Please don't break invalid escape sequences

bwoodsend · December 19, 2024, 1:26am

Even if your invalid escape characters are confined to docstrings and you don’t care if your docstrings get misinterpreted, your code can still break if a new escape sequence requires certain characters to come after it.

As an example, imagine that \U didn’t exist before and someone wrote:

def foo():
    """C:\Users"""

Now reintroducing \U would cause a SyntaxError because you can’t write \U without following it with 8 hexadecimal characters. Even comment strings (I mean ones not assigned to any variable or docstring which the compiler strips as an optimisation) aren’t a safe place for invalid escapes.

Rosuav · December 19, 2024, 1:34am

Those words were spilled as a result of the mistaken idea that string literals are comments. They are not. They never have been. Some people take advantage of the fact that they get optimized out, but they always have been and always will be strings.

sirosen · December 19, 2024, 2:09am

Yep!

In fact, it’s a good thing that nobody has written code in which docstrings are parsed and used to drive runtime behavior! I’ve definitely never done that! Not me!

bavalpey · December 19, 2024, 3:19am

I know and agree. String literals are not comments. It is highly unfortunate that there is a substantial amount of code that is improperly treating them as such, though. This is the reality.

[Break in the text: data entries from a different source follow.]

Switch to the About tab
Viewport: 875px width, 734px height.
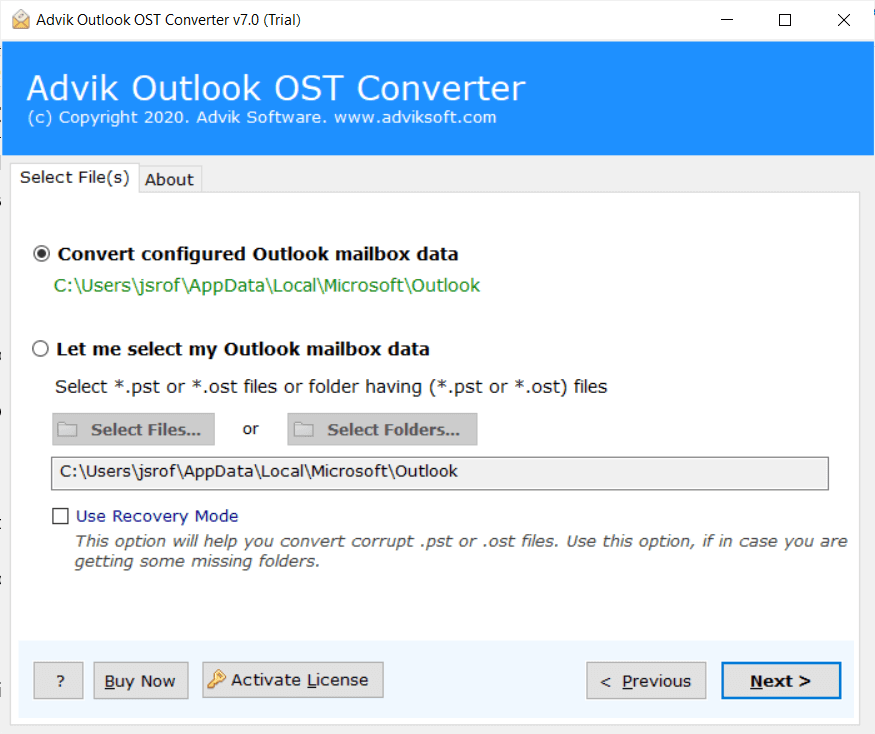(169, 179)

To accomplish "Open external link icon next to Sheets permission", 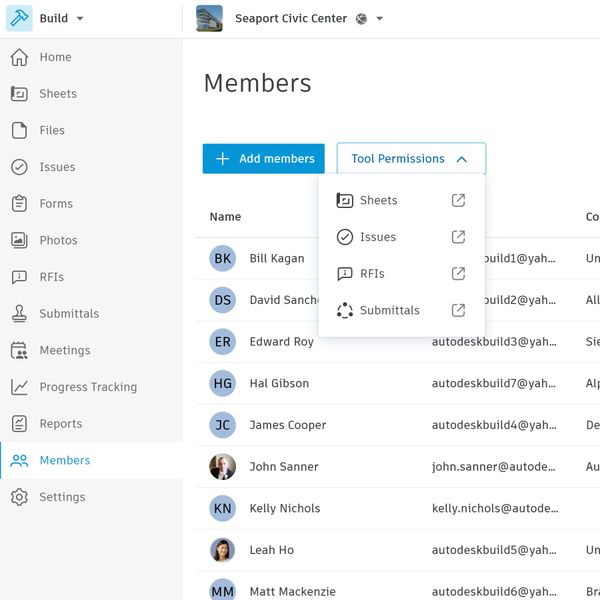I will (x=458, y=200).
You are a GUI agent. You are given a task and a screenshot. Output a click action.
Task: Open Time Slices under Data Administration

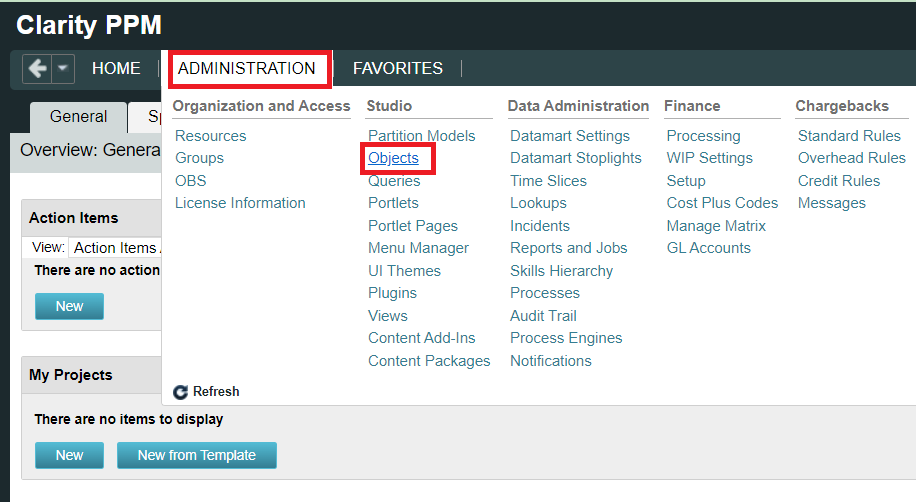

I want to point out a few issues with the current plan.

How it will work when a new escape sequence is added (assuming that it does not act like \U) is we will have this issue with code, let’s say it’s \e.

Here, we have this problem of continuity. The same code will go from warning → error → no error in 3 different versions.

Specifically, the current plan will work like so:
Python 3.A: syntax warning. Code still functions, in that it can be run.

Python 3.B: Invalid escapes result in syntax errors. Code will not run, regardless of how benign the escape is on the code’s core functionality

Python 3.C. \e is added as an escape. The code now functions as before, except that the \e will be rendered differently. This behavior may or may not be benign (e.g. file paths will be modified entirely).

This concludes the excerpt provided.